PROBLEM DETAILS:
None of the pictures should appear; the lines from the line containing "You are a GUI" through the last line of the listing must be repeated exactly.

*-*-*

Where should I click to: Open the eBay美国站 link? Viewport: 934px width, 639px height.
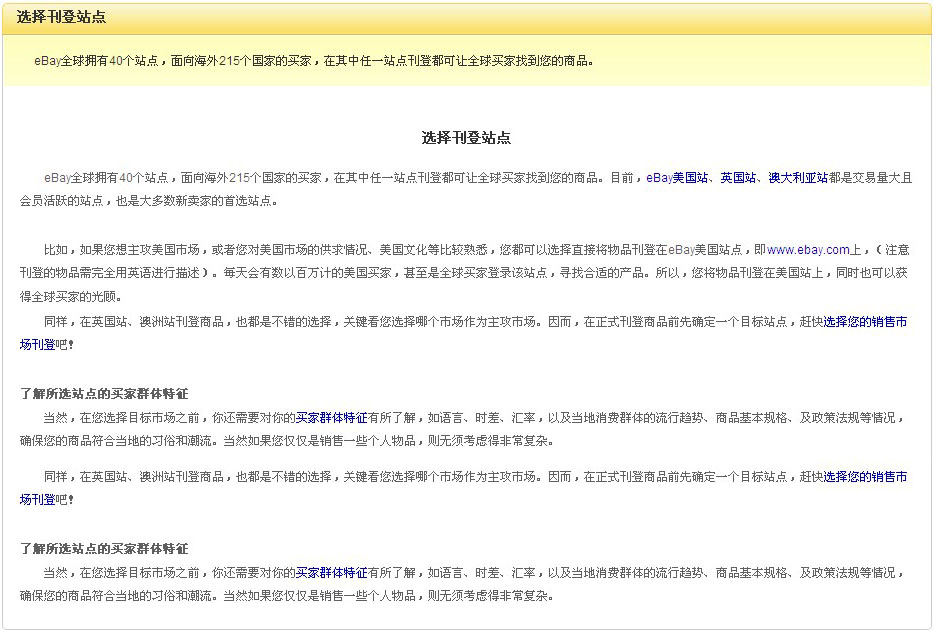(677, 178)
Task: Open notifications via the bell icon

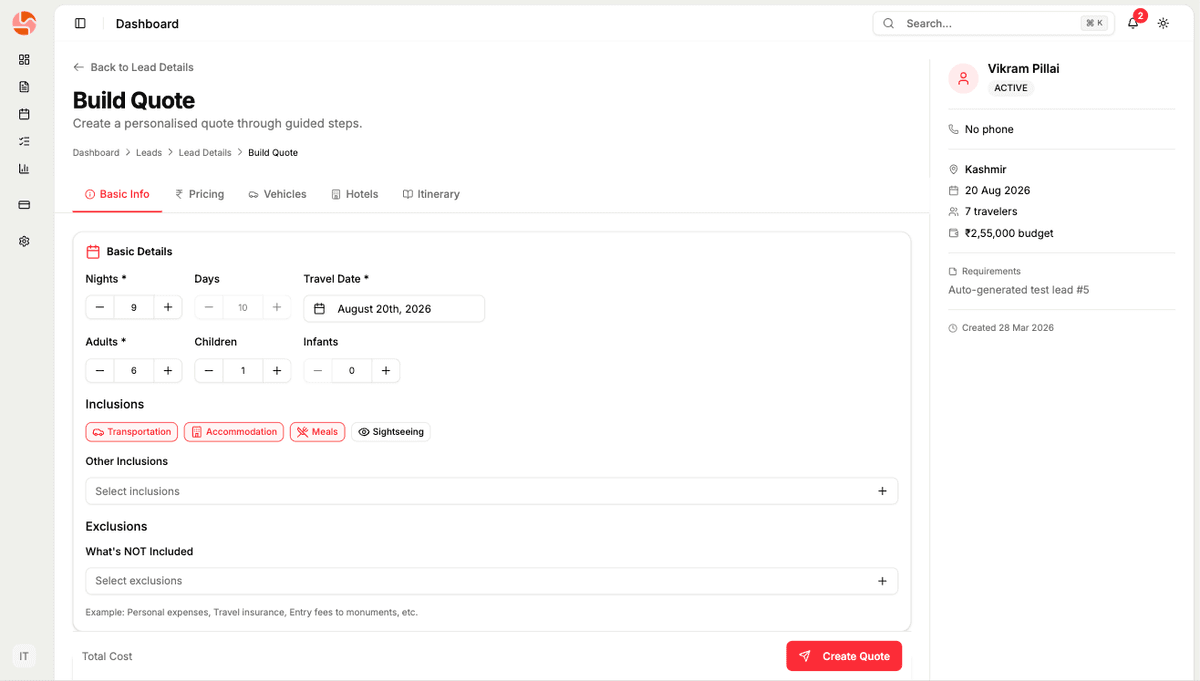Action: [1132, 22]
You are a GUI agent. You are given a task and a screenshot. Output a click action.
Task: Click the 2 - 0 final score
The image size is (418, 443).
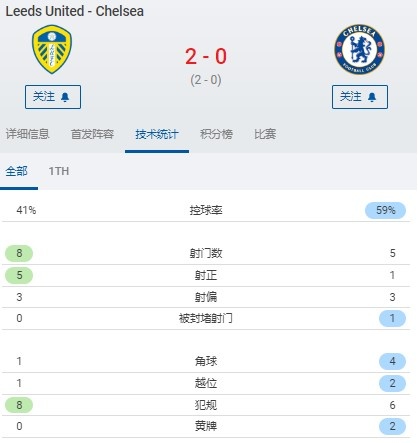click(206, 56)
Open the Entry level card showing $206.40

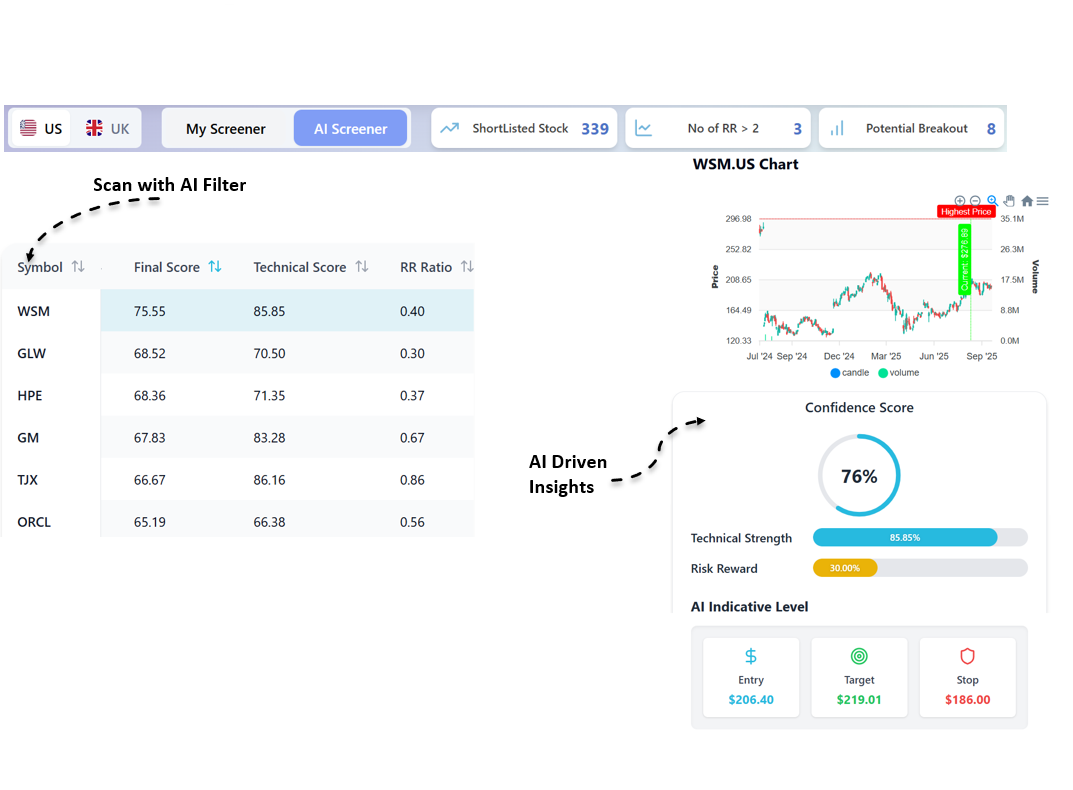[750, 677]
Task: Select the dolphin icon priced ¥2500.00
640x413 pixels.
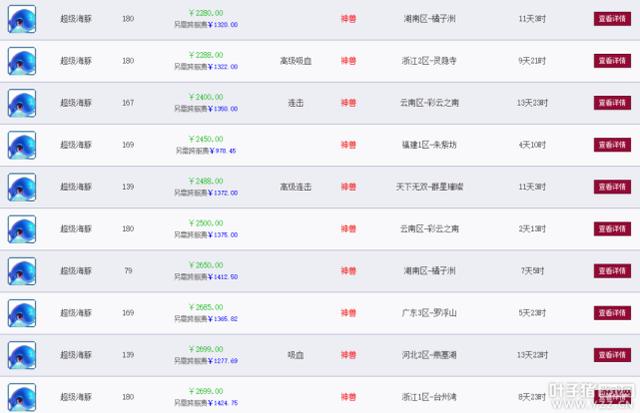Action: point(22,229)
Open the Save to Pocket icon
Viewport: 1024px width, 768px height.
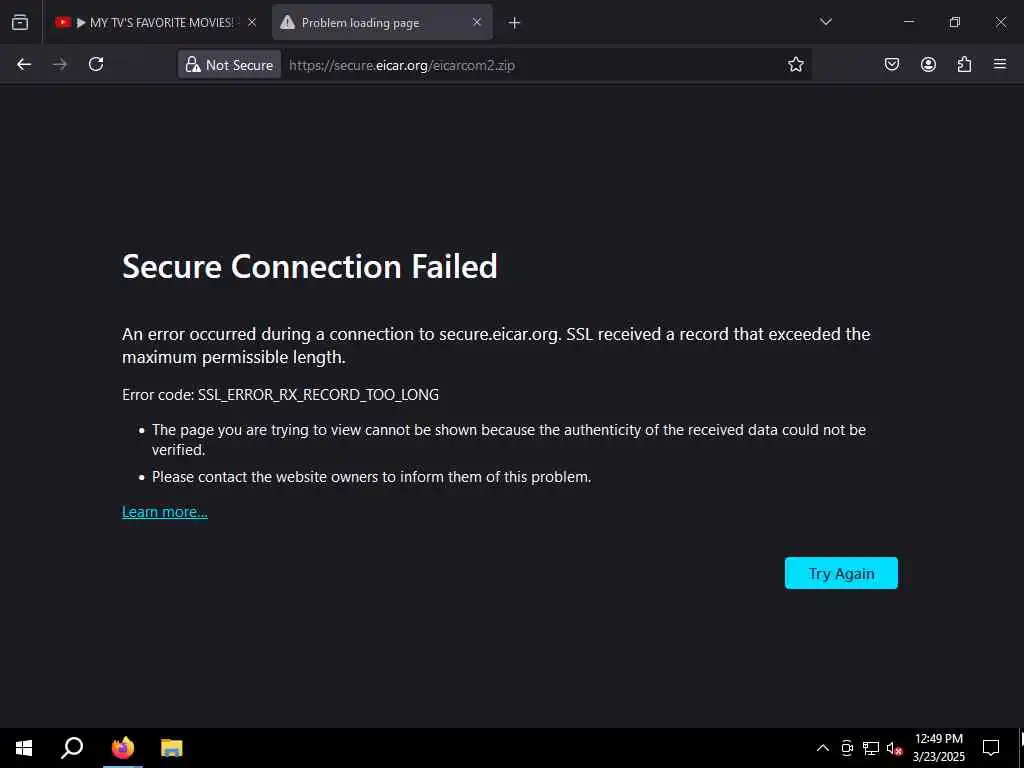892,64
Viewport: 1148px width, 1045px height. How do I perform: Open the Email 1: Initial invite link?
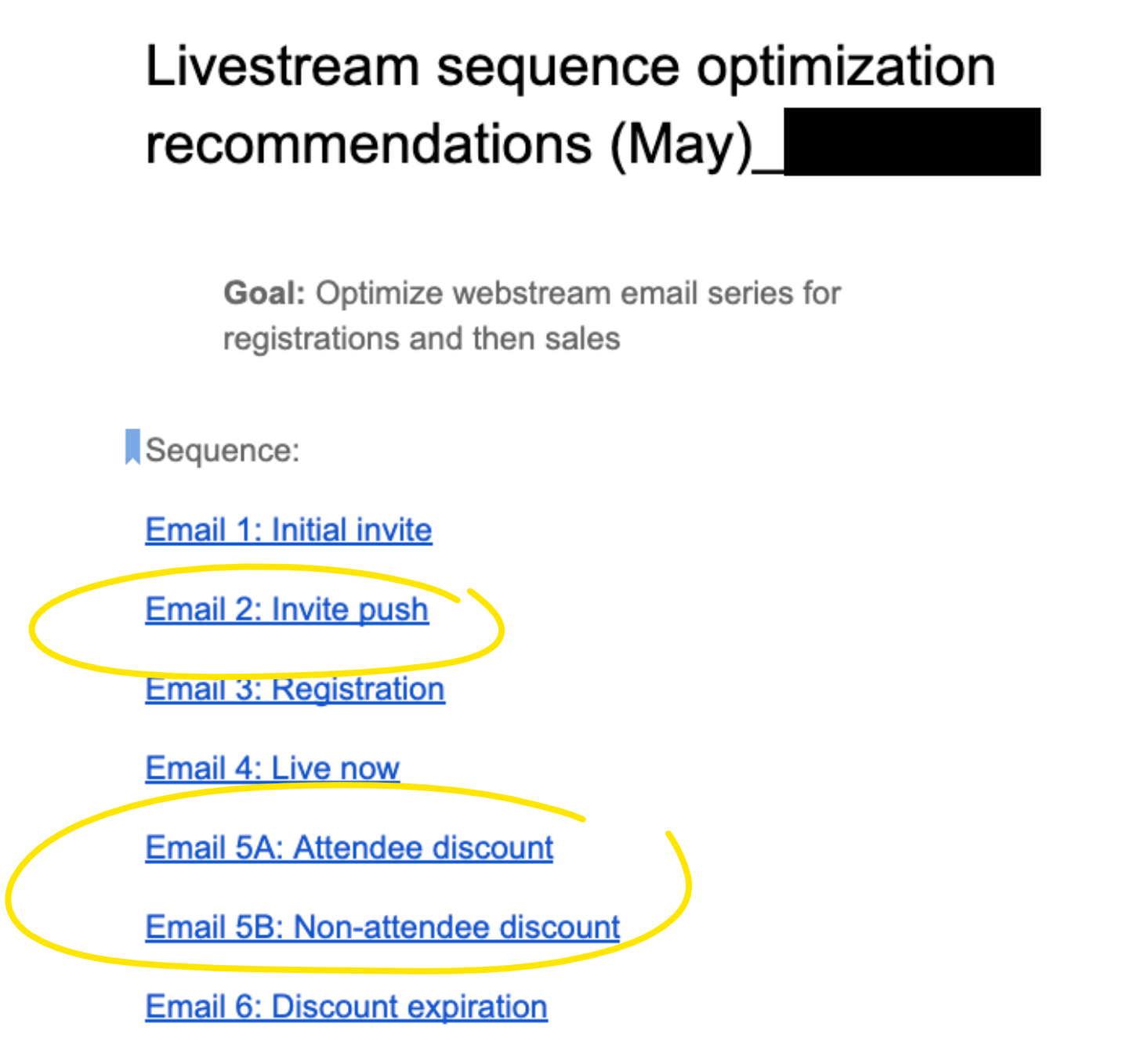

*-*-*

ANSWER BOX:
You are a GUI agent. You are given a task and a screenshot. Output a click action.
Task: Click the 2 - 0 final score
The image size is (418, 443).
click(206, 56)
Open the Entry level card showing $206.40

[750, 677]
Task: Select the dolphin icon priced ¥2500.00
640x413 pixels.
Action: point(22,229)
Open the Save to Pocket icon
Viewport: 1024px width, 768px height.
892,64
Viewport: 1148px width, 1045px height. How do I perform: Open the Email 1: Initial invite link?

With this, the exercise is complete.